Very Superstitious

So while reading Pamela’s story about a steering wheel that kills people (that’s how I read it, at least) I remembered: I’m a little bit superstitious.

This come from a number of places within my psyche:

1) I have an over active imagination
2) I’m a little paranoid
3) I think I have the ability to plan for anything: even knife wielding maniacs or insane clown possees
4) I just imagined you laughing at that last one. Did you?

I can’t stand when David says things like “Wow, rush hour traffic is light today.” It’s inevitable that we then round the corner to a traffic stand-still. And then I’m angry: he jinxed us.

Similarly, I try not to even think certain things. I will never swear on my mother’s life. I don’t say “If Pepsi goes out of business…”.

Most importantly, I will never, ever say “Candyman, Candyman…” You know what? I don’t even want to finish typing that. I mean, that dude has a scary voice. In addition to the whole slaughtering people thing that is.

Now, I think I married well for the most part. My husband is sweet and a good protector. I think that in the event of a zombie apocalypse that David would fend for our lives quite well. He could beat off zombies with the best of them. Provided he followed my strategy.

However, I think there’s also the possibility that he’d be the guy who kicks off the whole zombie apocalypse. He thinks my superstitions are unfounded. He may be the type of guy who thinks reading from a book of demonic spells would be “funny”. I mean, what could happen?

That’s not a good sign.

What could happen? Has he never seen a horror movie?

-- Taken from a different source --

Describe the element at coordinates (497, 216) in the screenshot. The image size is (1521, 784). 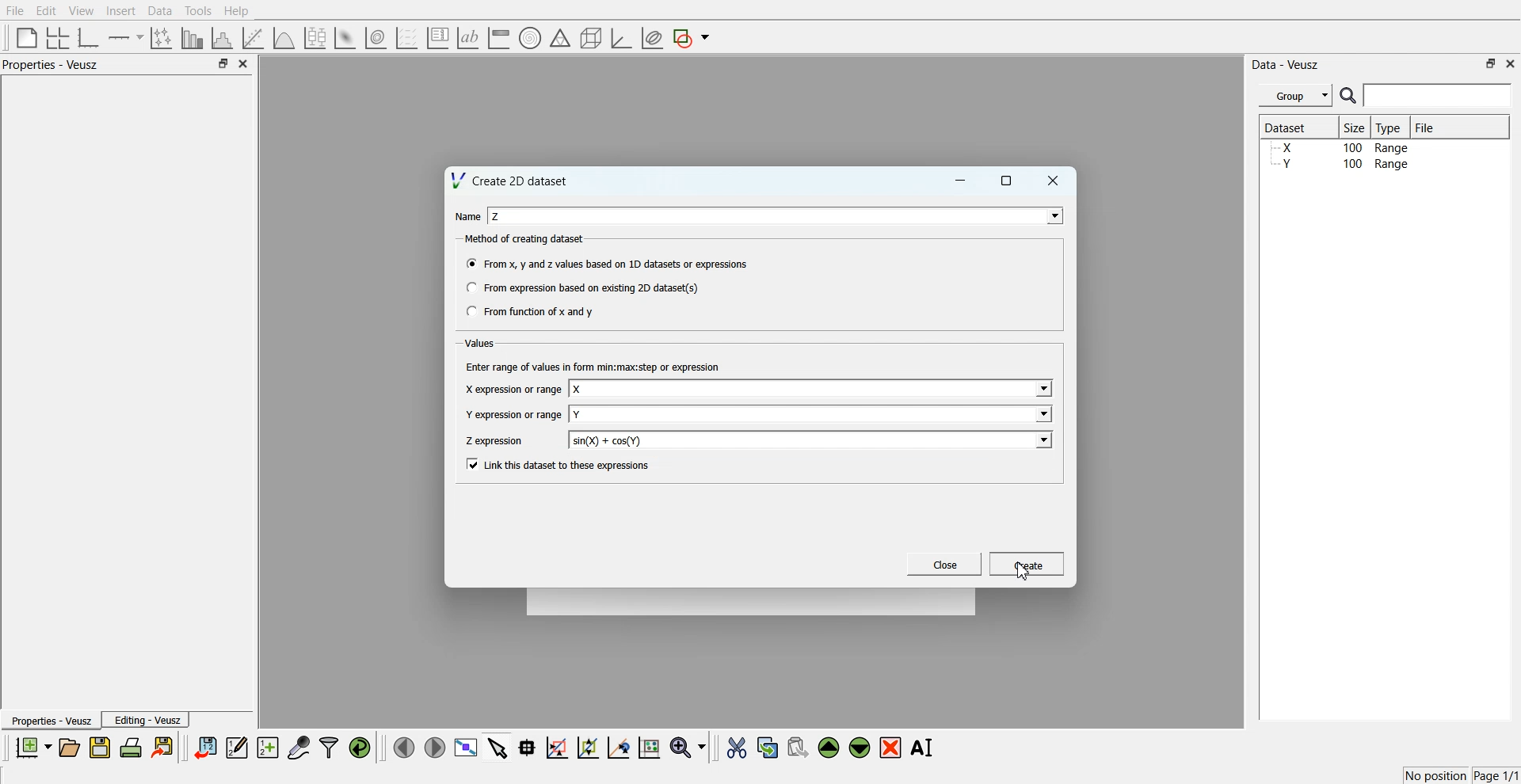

Because of this, I worry about David jinxing us or reading from evil spell books. The person that does that always has some horrible fate – and is sometimes the first one cursed. And folks? If David were the first of the damned? We’d all be in trouble.

Big, big trouble.

I was recently telling David that he would make a horrible zombie. As in, horrible for me. He thinks too much like a velociraptor and is too intent on achieving his goal for the rest of us to really have a fighting chance.

Especially since we don’t know which kind of ghoul he’ll actually turn into if he reads some evil spell. Let’s face it, those spells are usually in a foreign language which is how they seem so harmless. I mean, who’s afraid of Latin? No one!

So we cannot act like boy scouts and prepare for the imminent….ahem, possible….well, theoretical ghoul apocalypse. Being prepared is useless since we don’t know what we might be up against.

What we can do? Is keep all demonic spell books away from David.